を、ついに代々木で、監督本人主催の自主上映会で見ました。(以下ややネタバレ)

福島でプロ家庭教師が生徒やその母親達と次々に関係してしまうトンデモ映画「家庭教師」を撮っていた渡辺文樹
彼に注目した松竹の奥山和由(当時)が、「[日本の3つのタブー]以外なら何を撮っても良い」と資金を渡して撮らせたのがこの映画です。

福島には昔、●●家から許可証をもらって入植した農家の一族があった。
そこで知恵遅れの少年が首つり自殺をしたと報じられるのですが、実際にはその子は祖父と嫁とのあいだの子で、祖父らに殺されていたのです…という筋。

前から評判だけは聞いていて、ようやく見られましたが…うーむ、前評判通りの、非常に疲労感あふれる読後感でしたね。

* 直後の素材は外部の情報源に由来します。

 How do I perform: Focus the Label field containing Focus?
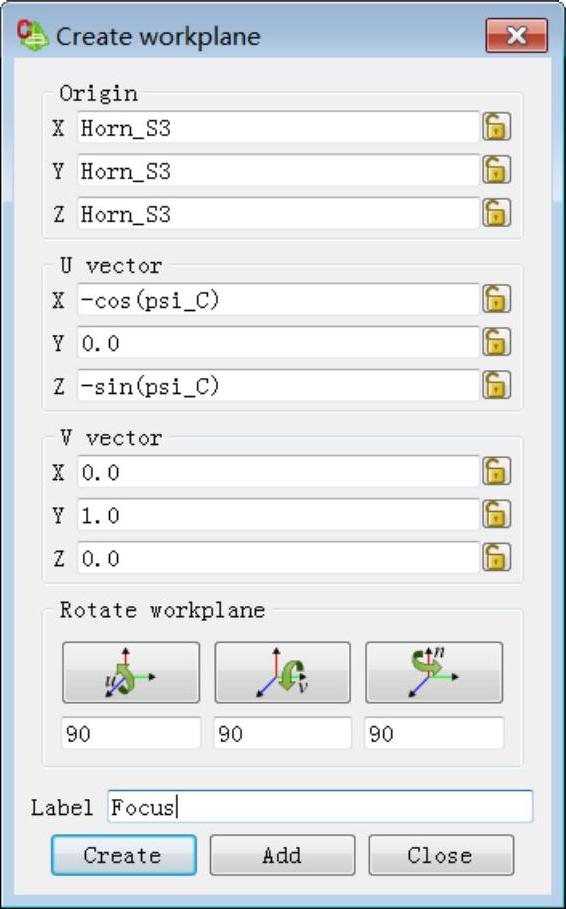(320, 806)
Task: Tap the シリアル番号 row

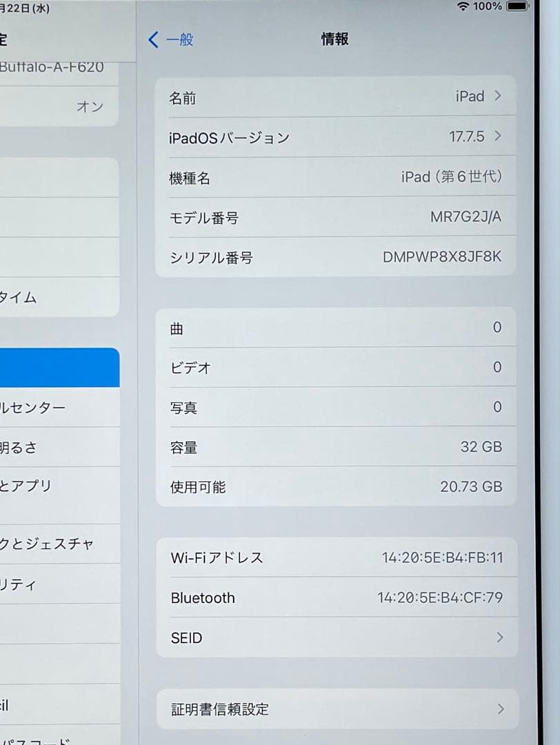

社会問題をうったえたい情念のようなものだけはすごく伝わってくるものの、整理されてない脚本、冗長なカット割り、聞き取りにくい音声、地元素人ばかりの棒読み演技…。
結局この映画は松竹から配給を拒絶されたのですが、タブーに触れたからではなく、一般作としての基本的な技術水準に達していなかったせいもあったのではないか、と思えるほどです。
何より人間や地域村落のダークサイドばかりを描く話は、見ていて暗くなるばかりでした。

日本を代表するカルトムービー作家であることは間違いないでしょうが・・・その後の彼の作品は
「●●をダイナマイトでテロすることがもし実現していたら」とか
「●●機墜落事故は●軍の陰謀」とか、混迷と妄想と謀略史観をますます強めていっているそうです(笑)。